I recently stumbled upon an interesting book about post-crisis interest-rate modelling. Besides future changes in the LIBOR and possible EURIBOR fixing after the manipulations of the past few years, counter-party default and collateral become important.
Changes in Interest-Rate and Credit Instrument Pricing
Pre-crisis, there was a risk-free rate on which the market agreed. This way, different banks could create interest-rate swap transactions using basically the same conditions with different counter parties. This also meant that one could price the different instruments with the same discount curve.

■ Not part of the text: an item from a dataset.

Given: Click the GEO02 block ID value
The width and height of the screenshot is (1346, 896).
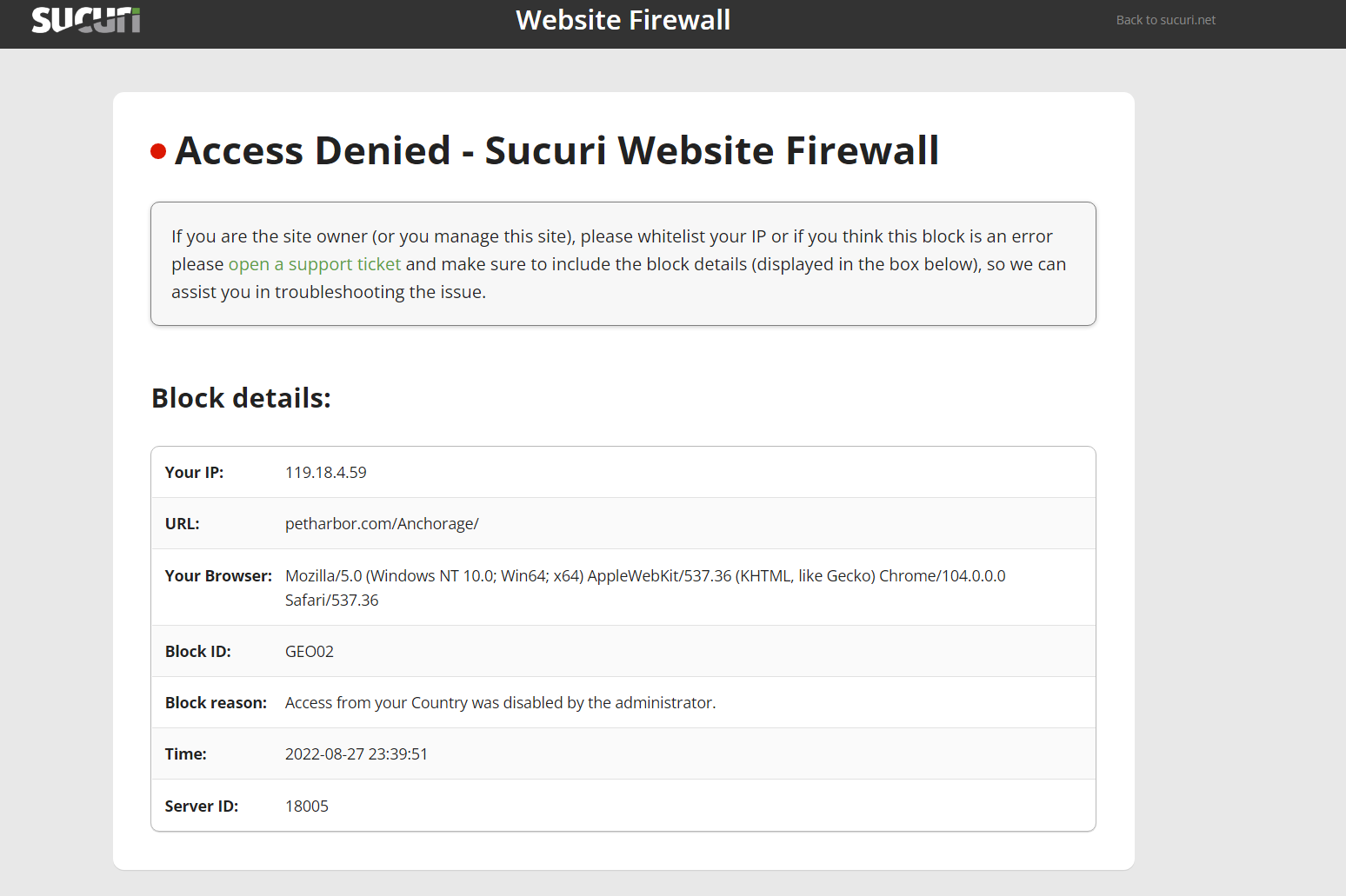Looking at the screenshot, I should point(309,652).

Now, this risk-free rate has disappeared. The market has created a new view on credit risk. This view requires that collateral is set aside for transactions which were seen as risk-free before the crisis. A more detailed credit default modelling is also required – which is non-trivial. It seems that there is no established market standard for pricing the instruments consistently, yet. Chris Kenyon and Roland Stamm propose such a framework in their new book:
The presented framework is quite complex. It involves several additional parameter curves. For me, the effort seems to be too much for most cases. But, it is a great starting point for a new pricing framework to evolve.
A presentation with some of the insights is available at PRMIA: Presentation: Discounting and Curve Construction Since the Beginning of Financial Crisis 2007
It is interesting to see that pre-crisis, the pricing challenge lay in the complexity of the products. Post-Crisis, the challenge is already pricing simple products.